DOCUMENT PASSAGE:
But her woes did not end there. Sumoti found herself trapped in a web of uncertainty woven by the state after she was marked as ‘Doubtful’ citizen, a label that has haunted her for years now from the inside to the out. The mere sight of a police car near their roadside home sends shivers down her spine. “Either I’ll die at home or in jail,” she declared with tears in her eyes. However, a thorough examination of her documents revealed that her father and even her grandfather’s names were recorded in data from 1951. Yet, despite the existence of documents to prove her parents and grandparents are from India, she remains shackled in this position.
She has even been barred from accessing welfare schemes, and even her name on the ration card was under scrutiny due to the ‘D’ mark next to her name on the voter list. The crisis affected every single part of her and her family’s lives. In these dark hours, Sumoti found solace and hope in the form of CJP. CJP’s team assured her that she was not alone in her struggle. CJP, with its unwavering commitment to justice, would stand by her side and assist her in the process to prove her citizenship. This brought on a flicker of hope that had been extinguished by years of despair.

WRITTEN PROBLEM A: In the passage on Sumoti's citizenship struggle, from what year is the data that records her father's and grandfather's names?
WRITTEN PROBLEM B: Using the passage on Sumoti's citizenship struggle, explain why her name on the ration card came under scrutiny.
WRITTEN PROBLEM C: Carry on the passage about Sumoti's citizenship struggle from its final sentence.

Recorded data
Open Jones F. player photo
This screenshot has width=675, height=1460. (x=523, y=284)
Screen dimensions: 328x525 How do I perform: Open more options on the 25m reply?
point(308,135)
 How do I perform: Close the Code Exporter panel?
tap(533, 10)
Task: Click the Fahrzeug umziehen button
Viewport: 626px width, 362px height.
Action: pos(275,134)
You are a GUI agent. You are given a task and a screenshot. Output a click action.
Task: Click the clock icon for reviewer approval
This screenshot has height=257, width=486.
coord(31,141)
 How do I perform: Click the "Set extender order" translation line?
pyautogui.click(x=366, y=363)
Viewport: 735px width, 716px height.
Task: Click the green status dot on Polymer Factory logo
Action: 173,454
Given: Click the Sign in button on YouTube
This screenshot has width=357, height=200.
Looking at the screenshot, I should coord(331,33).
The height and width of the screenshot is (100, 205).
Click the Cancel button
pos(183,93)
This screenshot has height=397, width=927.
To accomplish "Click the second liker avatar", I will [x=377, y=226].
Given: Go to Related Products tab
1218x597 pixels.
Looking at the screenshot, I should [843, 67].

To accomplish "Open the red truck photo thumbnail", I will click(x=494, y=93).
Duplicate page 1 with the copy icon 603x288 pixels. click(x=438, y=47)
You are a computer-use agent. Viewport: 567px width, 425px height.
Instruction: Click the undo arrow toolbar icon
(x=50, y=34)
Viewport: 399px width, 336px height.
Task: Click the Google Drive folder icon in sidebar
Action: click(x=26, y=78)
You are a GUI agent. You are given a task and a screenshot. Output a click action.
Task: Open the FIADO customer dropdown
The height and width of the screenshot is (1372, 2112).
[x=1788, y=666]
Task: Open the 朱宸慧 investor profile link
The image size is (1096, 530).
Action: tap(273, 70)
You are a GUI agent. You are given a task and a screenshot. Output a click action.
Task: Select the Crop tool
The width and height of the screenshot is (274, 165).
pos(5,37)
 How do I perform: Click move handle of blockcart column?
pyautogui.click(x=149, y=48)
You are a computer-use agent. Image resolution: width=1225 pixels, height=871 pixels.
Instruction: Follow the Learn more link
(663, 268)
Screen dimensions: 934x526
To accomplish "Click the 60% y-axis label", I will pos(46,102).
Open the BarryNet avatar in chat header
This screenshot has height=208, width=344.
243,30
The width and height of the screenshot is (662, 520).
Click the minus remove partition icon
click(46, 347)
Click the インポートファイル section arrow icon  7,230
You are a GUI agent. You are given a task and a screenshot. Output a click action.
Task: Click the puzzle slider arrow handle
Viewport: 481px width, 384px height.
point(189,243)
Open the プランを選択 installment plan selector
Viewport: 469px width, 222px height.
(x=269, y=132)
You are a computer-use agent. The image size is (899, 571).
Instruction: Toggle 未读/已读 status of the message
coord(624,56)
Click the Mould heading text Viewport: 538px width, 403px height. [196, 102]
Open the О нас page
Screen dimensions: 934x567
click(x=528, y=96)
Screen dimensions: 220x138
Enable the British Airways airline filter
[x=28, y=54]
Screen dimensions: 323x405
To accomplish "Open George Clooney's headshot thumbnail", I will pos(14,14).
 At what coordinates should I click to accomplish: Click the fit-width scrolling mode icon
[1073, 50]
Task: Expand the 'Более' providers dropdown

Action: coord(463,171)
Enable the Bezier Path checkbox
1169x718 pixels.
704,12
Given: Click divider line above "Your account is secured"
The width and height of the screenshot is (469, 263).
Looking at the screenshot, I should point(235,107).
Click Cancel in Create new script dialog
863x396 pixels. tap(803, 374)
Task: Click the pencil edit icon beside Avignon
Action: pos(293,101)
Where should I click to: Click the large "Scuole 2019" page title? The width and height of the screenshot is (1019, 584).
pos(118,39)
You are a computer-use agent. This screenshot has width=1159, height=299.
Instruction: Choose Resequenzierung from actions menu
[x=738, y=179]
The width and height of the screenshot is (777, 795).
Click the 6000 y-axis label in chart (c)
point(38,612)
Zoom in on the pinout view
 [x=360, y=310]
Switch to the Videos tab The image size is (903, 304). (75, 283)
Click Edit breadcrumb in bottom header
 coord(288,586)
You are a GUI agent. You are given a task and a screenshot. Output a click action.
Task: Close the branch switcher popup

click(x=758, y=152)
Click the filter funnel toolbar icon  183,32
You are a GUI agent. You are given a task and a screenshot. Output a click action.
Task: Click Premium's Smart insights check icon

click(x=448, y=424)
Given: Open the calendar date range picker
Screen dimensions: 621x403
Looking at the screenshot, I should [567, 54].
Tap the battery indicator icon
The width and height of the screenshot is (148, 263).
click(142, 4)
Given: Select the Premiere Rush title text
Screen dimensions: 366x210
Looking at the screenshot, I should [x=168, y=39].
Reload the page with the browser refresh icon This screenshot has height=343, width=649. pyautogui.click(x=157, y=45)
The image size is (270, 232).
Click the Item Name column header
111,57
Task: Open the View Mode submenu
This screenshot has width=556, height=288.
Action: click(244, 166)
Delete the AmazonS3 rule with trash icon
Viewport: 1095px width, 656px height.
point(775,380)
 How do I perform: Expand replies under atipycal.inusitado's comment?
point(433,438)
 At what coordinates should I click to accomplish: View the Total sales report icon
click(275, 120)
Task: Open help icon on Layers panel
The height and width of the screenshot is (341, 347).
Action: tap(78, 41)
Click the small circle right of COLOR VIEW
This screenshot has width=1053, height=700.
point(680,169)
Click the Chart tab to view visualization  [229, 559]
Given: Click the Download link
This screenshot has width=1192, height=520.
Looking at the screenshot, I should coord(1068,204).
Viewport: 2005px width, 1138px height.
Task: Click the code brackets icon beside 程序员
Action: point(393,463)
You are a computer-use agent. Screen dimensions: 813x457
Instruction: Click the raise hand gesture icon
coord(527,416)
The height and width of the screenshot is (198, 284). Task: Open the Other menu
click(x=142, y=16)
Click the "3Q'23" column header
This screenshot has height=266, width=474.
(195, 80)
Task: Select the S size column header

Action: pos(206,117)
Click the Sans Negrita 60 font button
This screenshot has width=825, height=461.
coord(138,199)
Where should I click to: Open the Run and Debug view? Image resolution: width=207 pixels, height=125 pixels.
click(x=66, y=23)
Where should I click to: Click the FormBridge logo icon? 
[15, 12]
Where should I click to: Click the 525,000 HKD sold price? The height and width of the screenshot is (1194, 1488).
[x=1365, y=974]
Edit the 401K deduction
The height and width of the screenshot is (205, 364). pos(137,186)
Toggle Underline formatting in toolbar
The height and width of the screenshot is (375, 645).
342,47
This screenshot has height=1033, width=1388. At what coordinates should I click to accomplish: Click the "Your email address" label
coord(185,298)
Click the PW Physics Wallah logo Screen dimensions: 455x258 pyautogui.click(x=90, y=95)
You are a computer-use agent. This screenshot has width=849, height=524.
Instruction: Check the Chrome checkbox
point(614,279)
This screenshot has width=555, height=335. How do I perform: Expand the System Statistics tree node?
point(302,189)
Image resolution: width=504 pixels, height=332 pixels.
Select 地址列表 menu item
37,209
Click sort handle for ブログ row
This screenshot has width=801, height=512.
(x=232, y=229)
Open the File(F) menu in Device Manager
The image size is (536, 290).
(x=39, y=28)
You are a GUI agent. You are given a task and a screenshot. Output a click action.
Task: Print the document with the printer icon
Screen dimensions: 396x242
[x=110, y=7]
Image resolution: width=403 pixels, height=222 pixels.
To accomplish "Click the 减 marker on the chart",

WRITTEN ANSWER A: 1951

WRITTEN ANSWER B: Her name on the ration card was scrutinized because of the "D" mark beside her name on the voter list. That mark comes from her being labeled a "Doubtful" citizen.

WRITTEN ANSWER C:
CJP has been a steady advocate for the rights of marginalised and oppressed communities in Assam. CJP’s dedicated team works tirelessly across the state where they actively engage with citizenship victims every week. With providing aid to people like Sumoti Das, who have been ensnared in bureaucratic entanglements of the citizenship crisis of Assam, the team engages in providing not just legal assistance but also conduct sessions for counselling, legal workshops etc. that can make the process easier for marginalised Indians.
Sumoti Das’s story serves as a poignant reminder of the deep-seated challenges faced by citizenship crisis victims in Assam. Her struggle exposes the urgent need for justice and reform in the system.